## EXERCISE REQUIREMENTS
Which lines of the records below contain the string "agent"? Report each of them.

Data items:
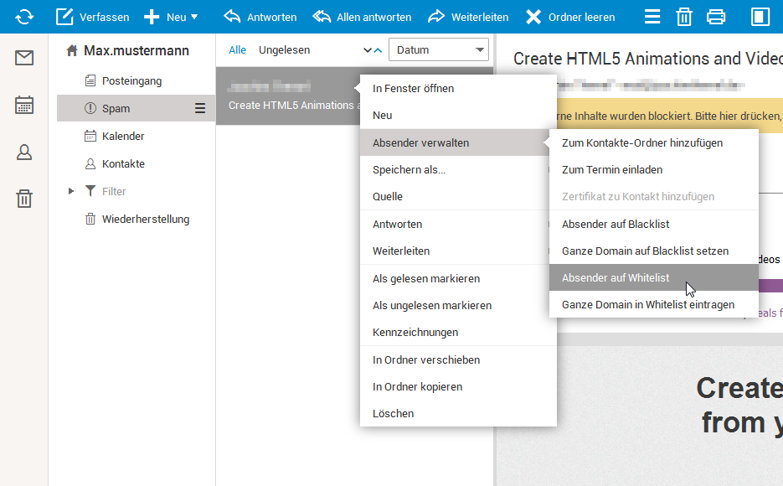Open the mail section in sidebar
Screen dimensions: 783x486
coord(24,58)
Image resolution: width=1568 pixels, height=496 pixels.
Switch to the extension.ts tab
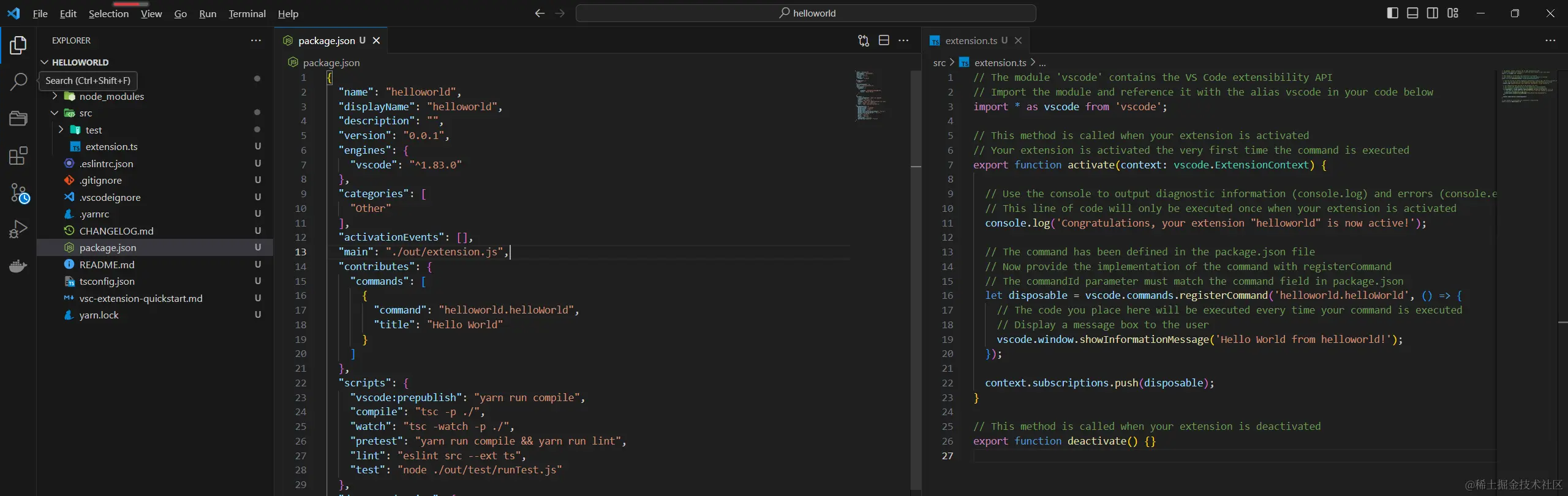coord(970,40)
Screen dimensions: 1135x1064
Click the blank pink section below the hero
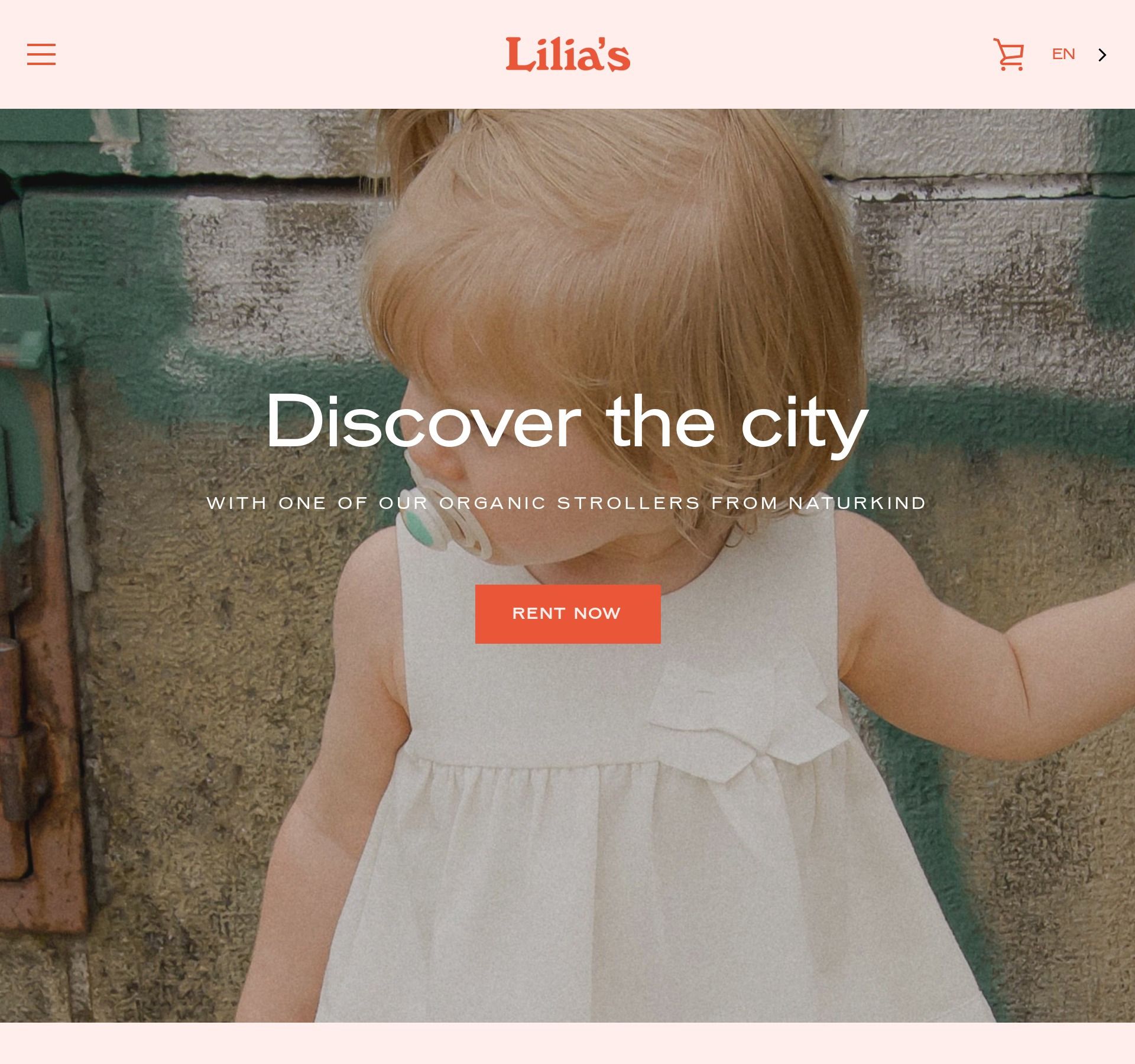pyautogui.click(x=568, y=1043)
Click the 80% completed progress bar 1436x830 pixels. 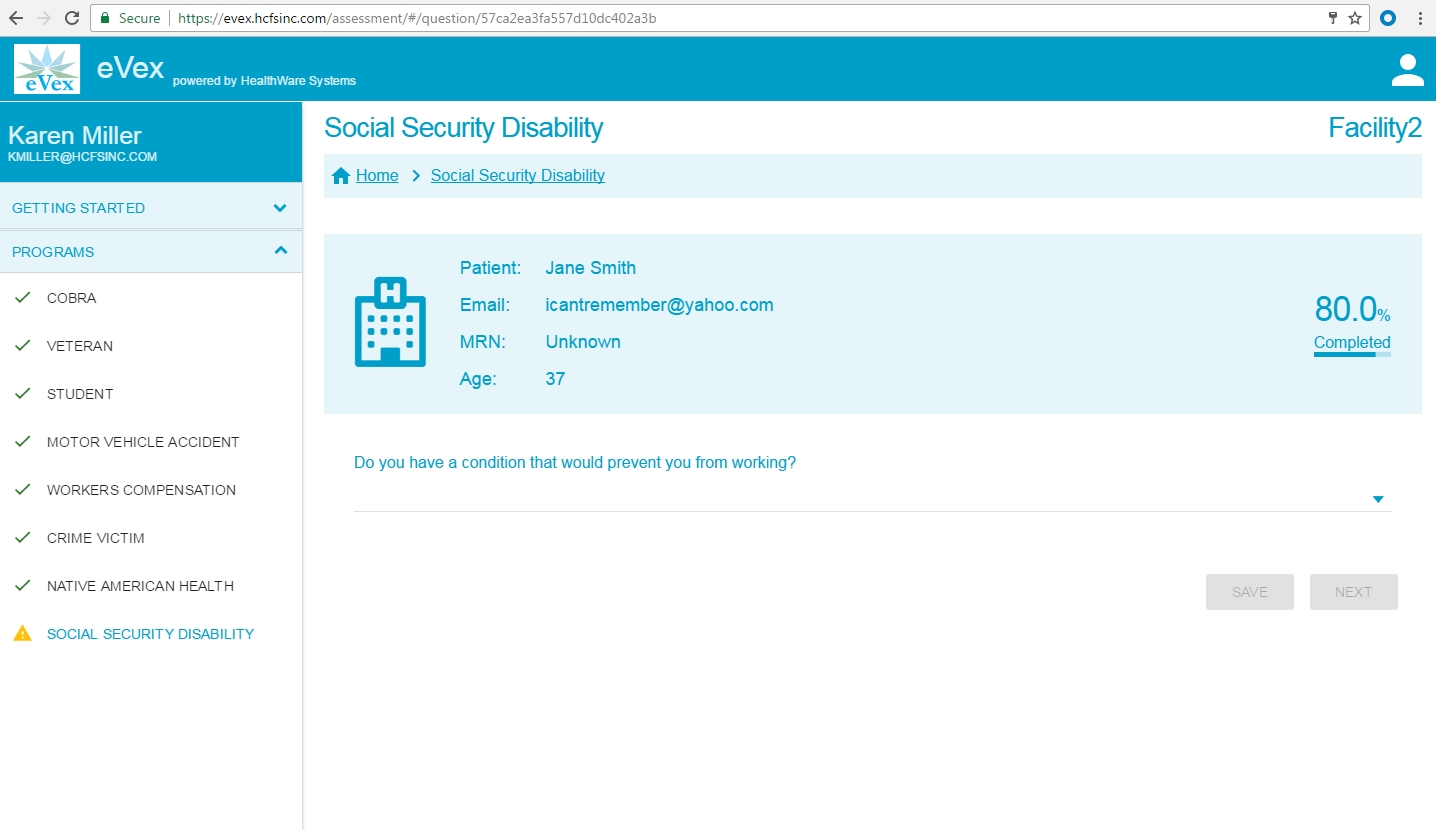click(x=1351, y=354)
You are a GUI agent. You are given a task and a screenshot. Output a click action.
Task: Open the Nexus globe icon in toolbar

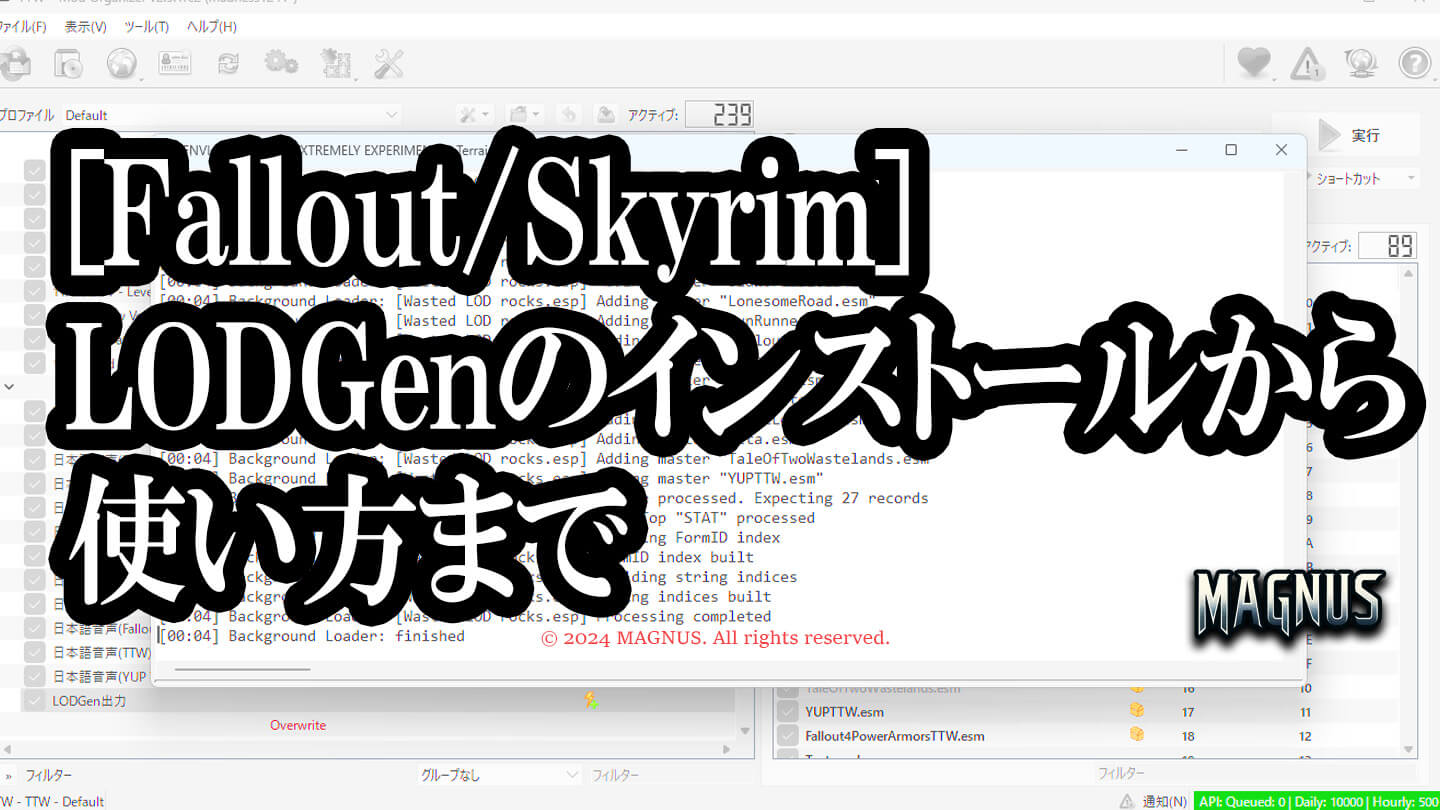click(122, 64)
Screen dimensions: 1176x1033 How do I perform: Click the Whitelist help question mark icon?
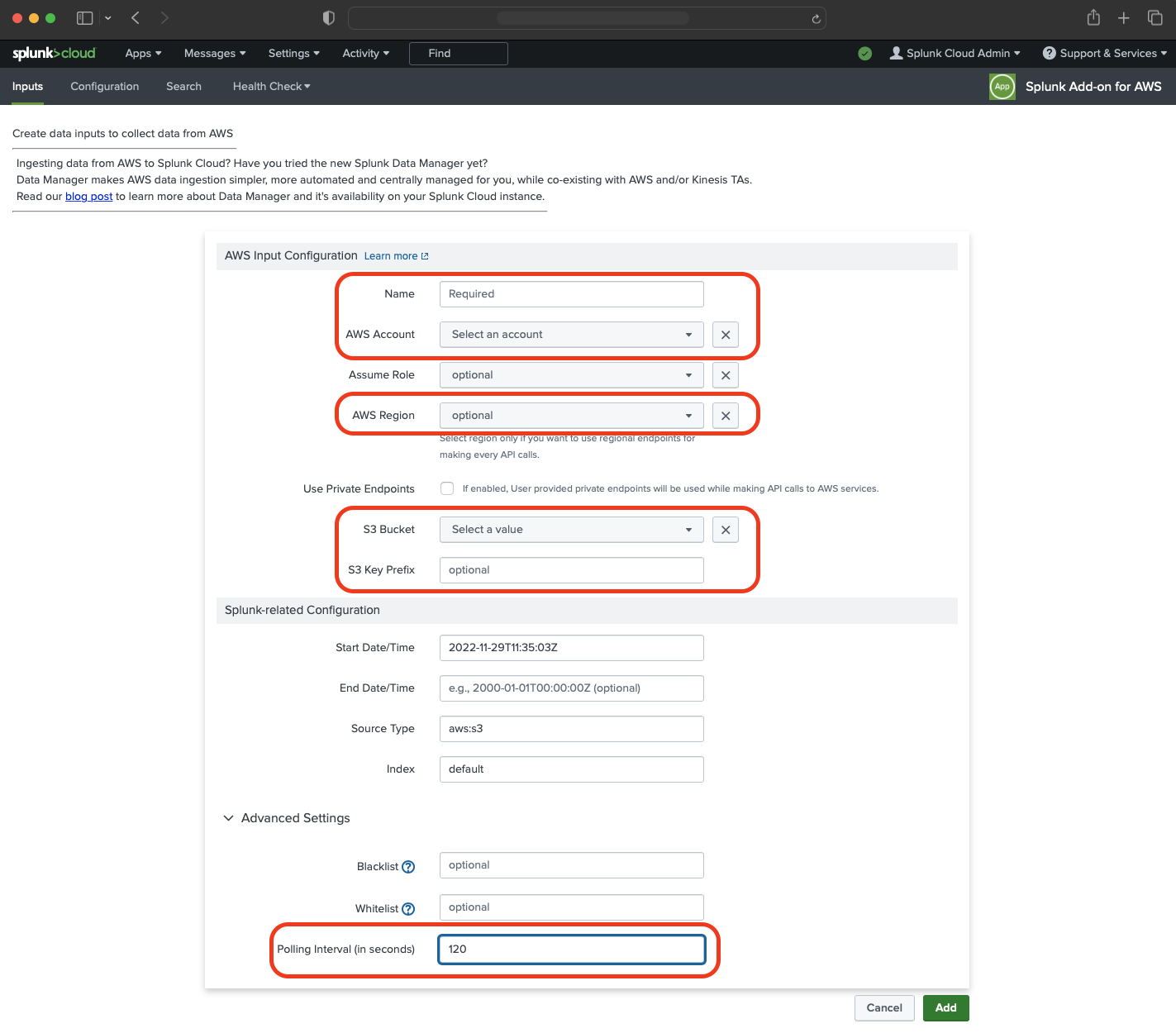(x=408, y=909)
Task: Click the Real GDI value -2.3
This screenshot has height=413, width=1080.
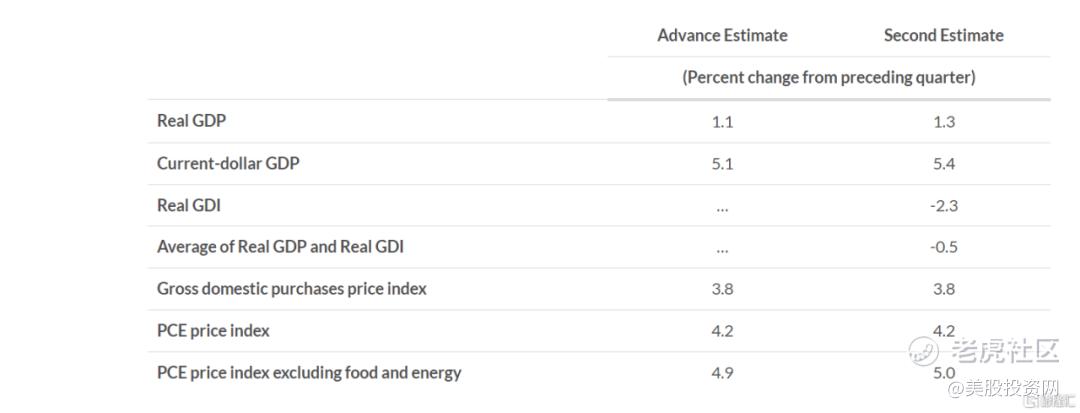Action: (941, 206)
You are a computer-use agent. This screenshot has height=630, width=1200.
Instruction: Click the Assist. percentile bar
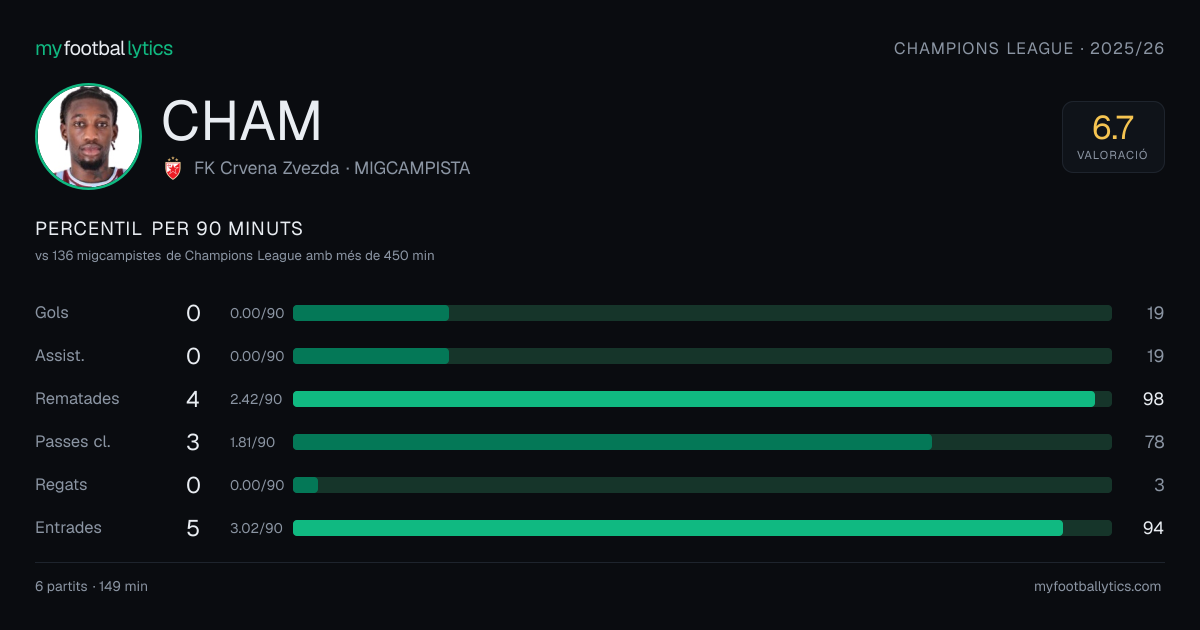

## REPLY
You are a GUI agent. You are given a task and a screenshot. Output a click action.
You are a computer-use agent. This screenshot has height=630, width=1200.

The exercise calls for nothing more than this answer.